Whenever we show people this scheme, the first question we get asked is: what happens if subnets are labeled incorrectly? Does it all crumble to the ground? The answer is: no! If you label subnets incorrectly, at least one rule will fail. Moreover, if all four rules pass then, we have also proven that subnets were labeled correctly. So let’s break down the logic and see how this works.
Assuming that all rules have passed, let’s see why subnets are necessarily labeled correctly:
- Rule R1 passed, so we know that each subnet has only one label. You couldn’t have labeled a subnet with both “edge” and “private” or anything similar.
- Rule R2 passed, so we know that all subnets with Internet access were labeled “edge.”
- Rule R3 passed, so we know that all nodes in subnets with Internet access are tainted properly.
- Rule R4 passed, so we can conclude that private workloads cannot be deployed to subnets with Internet access.
It is still possible that a subnet without Internet access was labeled “edge”, so it cannot be used for private workloads. This may be a performance issue but does not break the DMZ architecture.
The above four rules set up a clearly defined boundary for our architecture. We can now add rules that enforce the protection of this boundary, requiring the placement of a proxy or firewall in the edge subnet and ensuring it is configured correctly.
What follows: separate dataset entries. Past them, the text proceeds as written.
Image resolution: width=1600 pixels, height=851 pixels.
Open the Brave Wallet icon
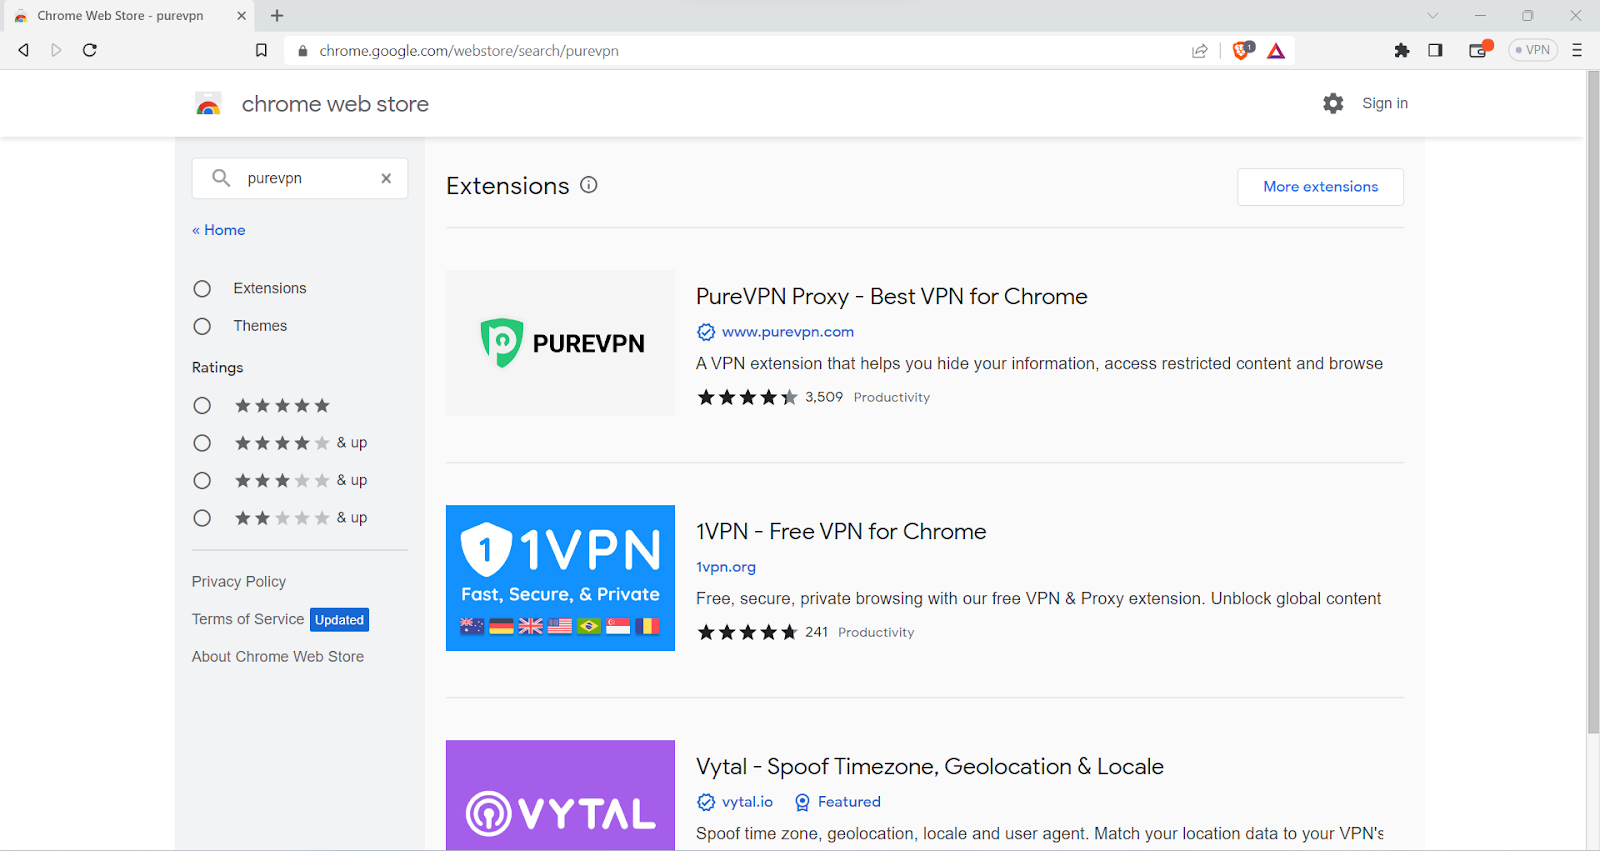point(1478,50)
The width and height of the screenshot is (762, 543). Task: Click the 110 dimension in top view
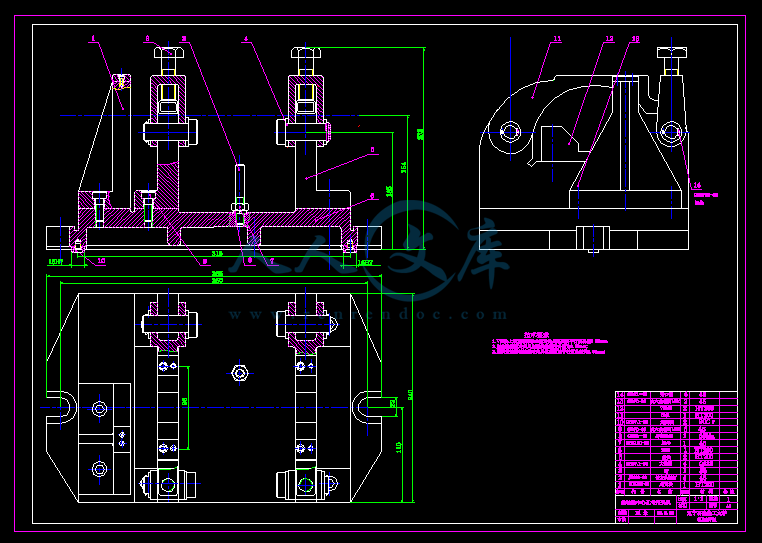[399, 446]

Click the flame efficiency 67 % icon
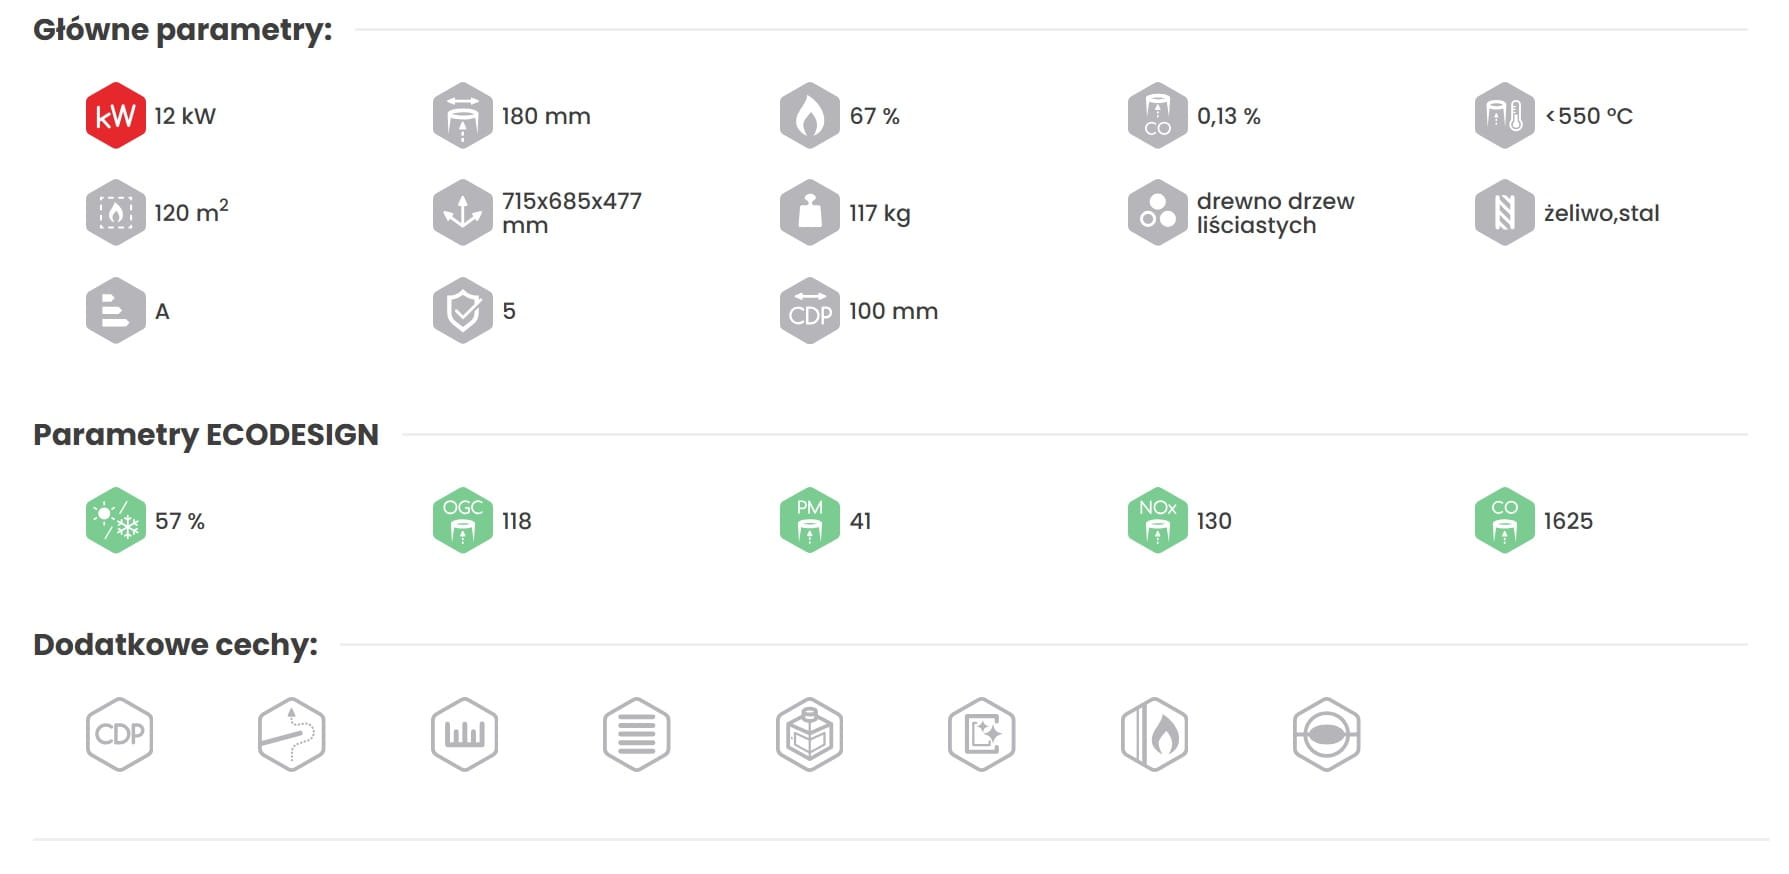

In addition, we can use tools like NP-Guard to ensure that the network is configured not to allow flows that bypass the proxy or open up more ports than what is strictly necessary.
The edge trust-zone, however, needs broad access to the public trust-zone. This is due to constructs like content delivery networks that use anycast and advertise thousands of hostnames under a single set of IPs. Controlling access to the public trust-zone based on IPs is thus impractical, and we need to employ techniques like TLS Server Name Indicator (SNI) on a proxy to scope down access to the public trust-zone from other trust-zones.
Of course, different organizations may implement their boundaries differently. For example, in many use cases, it is beneficial to define separate VPCs for each trust-zone. By modifying the rules above to label VPCs instead of subnets and checking the placement of gateways inside VPCs, we can create a set of rules for this architecture.
To validate that our approach achieves the intended outcome, we’ve applied it to a set of VPC-based services. We added our rules to a policy-as-code framework that verifies compliance. We implemented the rules in Rego, the policy language used by the Open Policy Agent engine, and applied them to Terraform plan files of the infrastructure. We were able to recommend enhancements to the network layout that further improve the boundary isolation of the services. Going forward, these checks will be run on a regular basis as part of the CI/CD process to detect when changes in the infrastructure break the trust-zone boundaries.